**Material for the task**
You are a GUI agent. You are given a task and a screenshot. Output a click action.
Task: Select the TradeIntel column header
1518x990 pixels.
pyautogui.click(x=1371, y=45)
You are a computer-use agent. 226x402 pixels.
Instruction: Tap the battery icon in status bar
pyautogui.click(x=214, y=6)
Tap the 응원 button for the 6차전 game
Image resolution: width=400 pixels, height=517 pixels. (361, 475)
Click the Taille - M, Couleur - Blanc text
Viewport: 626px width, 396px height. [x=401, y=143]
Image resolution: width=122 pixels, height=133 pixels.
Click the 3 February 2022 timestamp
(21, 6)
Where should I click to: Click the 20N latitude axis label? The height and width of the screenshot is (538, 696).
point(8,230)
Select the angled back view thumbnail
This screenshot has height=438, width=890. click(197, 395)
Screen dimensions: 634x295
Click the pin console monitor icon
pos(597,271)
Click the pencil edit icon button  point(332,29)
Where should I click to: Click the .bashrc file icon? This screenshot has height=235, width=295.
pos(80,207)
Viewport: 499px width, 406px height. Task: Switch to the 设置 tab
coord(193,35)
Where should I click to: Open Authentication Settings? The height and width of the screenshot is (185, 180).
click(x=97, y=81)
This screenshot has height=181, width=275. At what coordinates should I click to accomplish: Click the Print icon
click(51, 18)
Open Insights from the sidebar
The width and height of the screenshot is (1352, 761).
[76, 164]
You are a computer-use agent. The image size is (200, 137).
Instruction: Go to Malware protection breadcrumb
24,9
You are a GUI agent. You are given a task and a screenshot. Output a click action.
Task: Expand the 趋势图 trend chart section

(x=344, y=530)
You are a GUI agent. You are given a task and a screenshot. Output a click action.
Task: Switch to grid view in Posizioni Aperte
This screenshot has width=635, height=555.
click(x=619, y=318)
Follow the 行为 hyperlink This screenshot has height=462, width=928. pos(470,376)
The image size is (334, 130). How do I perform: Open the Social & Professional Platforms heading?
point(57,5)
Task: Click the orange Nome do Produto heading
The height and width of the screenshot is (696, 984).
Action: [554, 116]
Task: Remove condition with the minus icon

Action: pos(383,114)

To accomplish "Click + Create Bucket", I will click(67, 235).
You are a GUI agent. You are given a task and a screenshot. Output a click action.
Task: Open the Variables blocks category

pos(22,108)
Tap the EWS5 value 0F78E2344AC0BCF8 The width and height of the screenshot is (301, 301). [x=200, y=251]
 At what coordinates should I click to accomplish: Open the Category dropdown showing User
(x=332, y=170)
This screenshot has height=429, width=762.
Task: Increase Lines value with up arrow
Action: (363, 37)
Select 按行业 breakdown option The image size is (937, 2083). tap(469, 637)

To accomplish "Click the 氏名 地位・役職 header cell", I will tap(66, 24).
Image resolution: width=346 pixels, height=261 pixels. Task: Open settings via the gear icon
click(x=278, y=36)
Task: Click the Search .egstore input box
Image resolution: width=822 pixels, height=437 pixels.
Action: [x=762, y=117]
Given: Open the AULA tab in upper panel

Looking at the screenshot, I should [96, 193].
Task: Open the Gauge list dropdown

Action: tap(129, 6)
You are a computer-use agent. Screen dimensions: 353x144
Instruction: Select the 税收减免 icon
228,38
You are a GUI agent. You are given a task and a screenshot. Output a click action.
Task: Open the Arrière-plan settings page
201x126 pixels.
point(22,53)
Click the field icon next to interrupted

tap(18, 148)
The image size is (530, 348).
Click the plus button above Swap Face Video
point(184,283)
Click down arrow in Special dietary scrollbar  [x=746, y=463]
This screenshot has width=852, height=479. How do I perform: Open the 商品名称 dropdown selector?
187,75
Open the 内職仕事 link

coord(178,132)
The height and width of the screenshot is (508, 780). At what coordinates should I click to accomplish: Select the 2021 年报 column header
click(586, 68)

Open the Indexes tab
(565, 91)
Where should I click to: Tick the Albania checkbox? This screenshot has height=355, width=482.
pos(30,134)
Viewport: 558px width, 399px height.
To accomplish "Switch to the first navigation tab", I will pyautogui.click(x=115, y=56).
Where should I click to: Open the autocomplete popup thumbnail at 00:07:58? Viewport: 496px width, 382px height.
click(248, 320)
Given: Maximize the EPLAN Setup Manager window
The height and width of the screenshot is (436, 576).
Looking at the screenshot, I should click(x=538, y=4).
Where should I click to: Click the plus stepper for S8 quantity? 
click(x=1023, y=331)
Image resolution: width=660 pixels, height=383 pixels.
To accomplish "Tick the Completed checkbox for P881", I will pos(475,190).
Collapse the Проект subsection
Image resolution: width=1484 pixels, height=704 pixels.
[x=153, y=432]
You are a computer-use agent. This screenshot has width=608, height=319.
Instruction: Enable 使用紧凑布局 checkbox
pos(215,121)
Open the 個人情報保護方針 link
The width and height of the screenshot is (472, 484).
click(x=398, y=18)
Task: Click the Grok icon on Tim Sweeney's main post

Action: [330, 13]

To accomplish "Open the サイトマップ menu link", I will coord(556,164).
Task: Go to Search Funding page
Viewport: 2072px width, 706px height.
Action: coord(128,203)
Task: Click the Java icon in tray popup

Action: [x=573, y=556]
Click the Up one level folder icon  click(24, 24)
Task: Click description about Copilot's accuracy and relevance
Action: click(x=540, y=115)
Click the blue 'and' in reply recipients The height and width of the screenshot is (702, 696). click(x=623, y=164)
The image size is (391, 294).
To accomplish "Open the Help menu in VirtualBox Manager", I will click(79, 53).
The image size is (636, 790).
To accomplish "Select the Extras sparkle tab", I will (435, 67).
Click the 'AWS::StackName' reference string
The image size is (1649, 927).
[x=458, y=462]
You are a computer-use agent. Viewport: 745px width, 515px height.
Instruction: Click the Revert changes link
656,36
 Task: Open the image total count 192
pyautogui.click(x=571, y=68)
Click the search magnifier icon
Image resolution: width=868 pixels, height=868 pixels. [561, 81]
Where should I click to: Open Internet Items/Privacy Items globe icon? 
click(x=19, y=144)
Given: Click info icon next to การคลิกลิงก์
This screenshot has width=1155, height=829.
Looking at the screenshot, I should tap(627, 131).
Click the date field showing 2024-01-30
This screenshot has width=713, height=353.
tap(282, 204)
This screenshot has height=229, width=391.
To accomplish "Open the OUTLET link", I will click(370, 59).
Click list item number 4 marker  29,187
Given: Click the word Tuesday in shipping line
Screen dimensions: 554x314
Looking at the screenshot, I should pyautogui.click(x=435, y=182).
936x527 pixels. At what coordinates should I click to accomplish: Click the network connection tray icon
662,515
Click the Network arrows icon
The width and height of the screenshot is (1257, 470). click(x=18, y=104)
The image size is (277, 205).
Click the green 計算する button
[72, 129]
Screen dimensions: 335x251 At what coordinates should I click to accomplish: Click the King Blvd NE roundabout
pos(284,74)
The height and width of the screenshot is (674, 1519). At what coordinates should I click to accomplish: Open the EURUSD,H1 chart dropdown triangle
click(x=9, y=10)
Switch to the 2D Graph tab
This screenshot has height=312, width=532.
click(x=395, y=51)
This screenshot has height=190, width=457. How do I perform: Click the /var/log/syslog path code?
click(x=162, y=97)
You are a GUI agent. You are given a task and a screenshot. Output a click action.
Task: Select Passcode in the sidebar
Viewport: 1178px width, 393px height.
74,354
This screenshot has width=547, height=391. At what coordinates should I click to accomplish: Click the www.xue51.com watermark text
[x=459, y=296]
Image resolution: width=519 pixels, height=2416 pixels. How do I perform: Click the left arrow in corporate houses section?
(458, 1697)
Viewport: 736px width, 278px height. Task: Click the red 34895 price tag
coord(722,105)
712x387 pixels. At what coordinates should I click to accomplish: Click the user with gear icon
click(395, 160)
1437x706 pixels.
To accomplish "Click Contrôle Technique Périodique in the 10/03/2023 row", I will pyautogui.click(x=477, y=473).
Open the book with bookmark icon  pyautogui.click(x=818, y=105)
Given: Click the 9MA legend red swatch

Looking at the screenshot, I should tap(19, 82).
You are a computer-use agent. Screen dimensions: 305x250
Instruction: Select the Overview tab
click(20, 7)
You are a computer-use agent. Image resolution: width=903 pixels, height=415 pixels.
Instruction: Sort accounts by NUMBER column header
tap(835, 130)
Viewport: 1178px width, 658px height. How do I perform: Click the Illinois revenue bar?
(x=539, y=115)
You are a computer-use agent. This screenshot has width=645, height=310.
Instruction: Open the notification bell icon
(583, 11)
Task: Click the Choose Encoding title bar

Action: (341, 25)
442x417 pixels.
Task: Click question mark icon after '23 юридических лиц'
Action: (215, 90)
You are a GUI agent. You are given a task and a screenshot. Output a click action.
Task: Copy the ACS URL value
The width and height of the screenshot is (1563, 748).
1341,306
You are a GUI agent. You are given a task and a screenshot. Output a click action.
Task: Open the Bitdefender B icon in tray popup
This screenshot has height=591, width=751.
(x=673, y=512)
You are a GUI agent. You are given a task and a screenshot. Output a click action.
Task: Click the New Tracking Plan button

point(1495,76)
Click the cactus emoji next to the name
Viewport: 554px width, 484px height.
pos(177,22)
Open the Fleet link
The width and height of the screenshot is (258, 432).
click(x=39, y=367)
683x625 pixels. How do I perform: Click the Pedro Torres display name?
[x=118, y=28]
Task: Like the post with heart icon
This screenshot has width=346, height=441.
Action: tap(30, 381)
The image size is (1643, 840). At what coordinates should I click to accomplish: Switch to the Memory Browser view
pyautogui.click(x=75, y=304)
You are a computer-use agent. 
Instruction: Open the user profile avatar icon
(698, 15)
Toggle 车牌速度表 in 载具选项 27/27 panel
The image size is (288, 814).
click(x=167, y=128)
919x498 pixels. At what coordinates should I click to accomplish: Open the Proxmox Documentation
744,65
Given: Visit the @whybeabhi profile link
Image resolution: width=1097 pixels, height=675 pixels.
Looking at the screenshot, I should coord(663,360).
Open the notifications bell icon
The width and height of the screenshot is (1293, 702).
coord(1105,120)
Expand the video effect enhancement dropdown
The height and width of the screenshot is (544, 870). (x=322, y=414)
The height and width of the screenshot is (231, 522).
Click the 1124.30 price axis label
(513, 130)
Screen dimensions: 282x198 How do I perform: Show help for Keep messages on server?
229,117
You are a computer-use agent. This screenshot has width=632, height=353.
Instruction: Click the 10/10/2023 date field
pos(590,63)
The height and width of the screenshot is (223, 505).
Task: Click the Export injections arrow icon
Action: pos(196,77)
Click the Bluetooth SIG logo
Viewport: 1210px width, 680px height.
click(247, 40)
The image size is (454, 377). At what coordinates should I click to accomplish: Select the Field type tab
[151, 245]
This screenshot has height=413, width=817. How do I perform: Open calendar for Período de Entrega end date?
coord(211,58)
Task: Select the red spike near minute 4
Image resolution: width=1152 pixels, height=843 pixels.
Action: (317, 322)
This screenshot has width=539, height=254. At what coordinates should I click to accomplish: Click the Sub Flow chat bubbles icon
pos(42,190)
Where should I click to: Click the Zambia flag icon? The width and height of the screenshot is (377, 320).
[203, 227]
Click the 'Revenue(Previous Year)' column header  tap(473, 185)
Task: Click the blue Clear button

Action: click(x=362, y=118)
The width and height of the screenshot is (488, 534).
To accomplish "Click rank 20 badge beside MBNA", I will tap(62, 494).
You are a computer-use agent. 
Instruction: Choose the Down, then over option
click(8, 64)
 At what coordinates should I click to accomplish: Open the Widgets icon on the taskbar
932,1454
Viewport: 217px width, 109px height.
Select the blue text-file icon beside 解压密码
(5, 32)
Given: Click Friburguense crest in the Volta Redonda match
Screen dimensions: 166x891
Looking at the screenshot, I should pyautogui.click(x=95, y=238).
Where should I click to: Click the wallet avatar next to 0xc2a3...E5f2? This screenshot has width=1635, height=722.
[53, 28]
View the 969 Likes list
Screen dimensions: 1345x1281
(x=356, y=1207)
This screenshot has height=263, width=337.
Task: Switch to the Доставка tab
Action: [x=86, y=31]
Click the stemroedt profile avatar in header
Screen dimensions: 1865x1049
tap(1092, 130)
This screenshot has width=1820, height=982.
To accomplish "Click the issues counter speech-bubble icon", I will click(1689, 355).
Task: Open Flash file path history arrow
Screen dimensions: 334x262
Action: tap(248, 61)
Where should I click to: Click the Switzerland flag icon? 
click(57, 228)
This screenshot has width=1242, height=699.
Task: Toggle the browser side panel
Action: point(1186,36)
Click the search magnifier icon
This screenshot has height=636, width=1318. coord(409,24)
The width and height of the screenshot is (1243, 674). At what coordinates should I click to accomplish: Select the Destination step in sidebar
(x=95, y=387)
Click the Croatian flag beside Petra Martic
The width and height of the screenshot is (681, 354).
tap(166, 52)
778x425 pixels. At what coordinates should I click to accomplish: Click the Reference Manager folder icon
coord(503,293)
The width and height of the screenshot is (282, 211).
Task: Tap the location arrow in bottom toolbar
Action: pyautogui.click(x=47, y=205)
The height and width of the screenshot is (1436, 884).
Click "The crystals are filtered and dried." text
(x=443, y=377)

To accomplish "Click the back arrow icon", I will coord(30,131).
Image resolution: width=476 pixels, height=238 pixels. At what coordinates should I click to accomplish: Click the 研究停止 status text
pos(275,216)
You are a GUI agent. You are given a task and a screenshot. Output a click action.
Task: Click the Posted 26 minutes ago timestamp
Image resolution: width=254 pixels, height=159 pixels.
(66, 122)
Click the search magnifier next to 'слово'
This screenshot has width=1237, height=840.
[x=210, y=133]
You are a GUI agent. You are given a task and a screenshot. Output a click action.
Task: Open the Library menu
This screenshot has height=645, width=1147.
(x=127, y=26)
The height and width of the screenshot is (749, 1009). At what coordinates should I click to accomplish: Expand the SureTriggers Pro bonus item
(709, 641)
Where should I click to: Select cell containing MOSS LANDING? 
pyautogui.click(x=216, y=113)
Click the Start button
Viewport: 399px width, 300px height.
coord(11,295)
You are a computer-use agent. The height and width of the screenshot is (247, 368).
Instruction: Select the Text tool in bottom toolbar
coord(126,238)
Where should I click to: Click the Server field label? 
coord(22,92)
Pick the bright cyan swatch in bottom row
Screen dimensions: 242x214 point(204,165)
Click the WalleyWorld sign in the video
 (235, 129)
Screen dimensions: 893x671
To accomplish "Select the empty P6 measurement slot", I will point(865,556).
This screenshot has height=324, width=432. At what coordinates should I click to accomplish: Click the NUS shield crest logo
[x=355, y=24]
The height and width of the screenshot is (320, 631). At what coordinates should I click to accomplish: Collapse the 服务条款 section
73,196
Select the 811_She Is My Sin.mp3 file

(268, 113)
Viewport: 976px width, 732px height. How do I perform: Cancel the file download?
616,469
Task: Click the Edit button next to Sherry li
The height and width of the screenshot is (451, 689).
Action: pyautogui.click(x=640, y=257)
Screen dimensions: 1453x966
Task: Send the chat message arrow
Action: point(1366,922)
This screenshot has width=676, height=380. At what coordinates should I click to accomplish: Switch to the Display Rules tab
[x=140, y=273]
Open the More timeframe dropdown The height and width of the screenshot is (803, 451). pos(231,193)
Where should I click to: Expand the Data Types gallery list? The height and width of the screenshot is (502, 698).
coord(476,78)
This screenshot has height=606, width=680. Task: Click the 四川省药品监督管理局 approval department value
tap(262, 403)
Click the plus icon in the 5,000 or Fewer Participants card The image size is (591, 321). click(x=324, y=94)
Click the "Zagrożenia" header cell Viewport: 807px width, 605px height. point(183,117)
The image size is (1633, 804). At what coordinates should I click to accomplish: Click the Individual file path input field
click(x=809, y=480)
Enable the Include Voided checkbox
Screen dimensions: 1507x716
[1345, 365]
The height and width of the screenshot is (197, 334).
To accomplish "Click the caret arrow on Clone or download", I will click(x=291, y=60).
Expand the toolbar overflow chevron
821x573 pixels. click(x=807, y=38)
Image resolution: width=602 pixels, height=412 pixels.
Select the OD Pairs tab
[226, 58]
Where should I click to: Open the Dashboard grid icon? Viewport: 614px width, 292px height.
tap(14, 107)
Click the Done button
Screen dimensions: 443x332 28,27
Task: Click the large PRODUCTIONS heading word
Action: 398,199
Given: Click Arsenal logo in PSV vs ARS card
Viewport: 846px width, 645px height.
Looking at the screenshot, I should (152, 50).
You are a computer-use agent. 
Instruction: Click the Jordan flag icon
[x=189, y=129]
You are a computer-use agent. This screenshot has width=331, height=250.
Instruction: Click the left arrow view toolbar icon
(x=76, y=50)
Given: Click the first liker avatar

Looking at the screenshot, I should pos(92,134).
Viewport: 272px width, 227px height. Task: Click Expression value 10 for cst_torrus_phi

**Task directions**
Arrange the records from the line with "Given: Click Arsenal logo in PSV vs ARS card" through the line with "[x=189, y=129]" as a Markdown table with the columns Row and Line, numbering each line and omitting blank lines.

**Answer below**
| Row | Line |
|---|---|
| 1 | Given: Click Arsenal logo in PSV vs ARS card |
| 2 | Viewport: 846px width, 645px height. |
| 3 | Looking at the screenshot, I should (152, 50). |
| 4 | You are a computer-use agent.  |
| 5 | Instruction: Click the Jordan flag icon |
| 6 | [x=189, y=129] |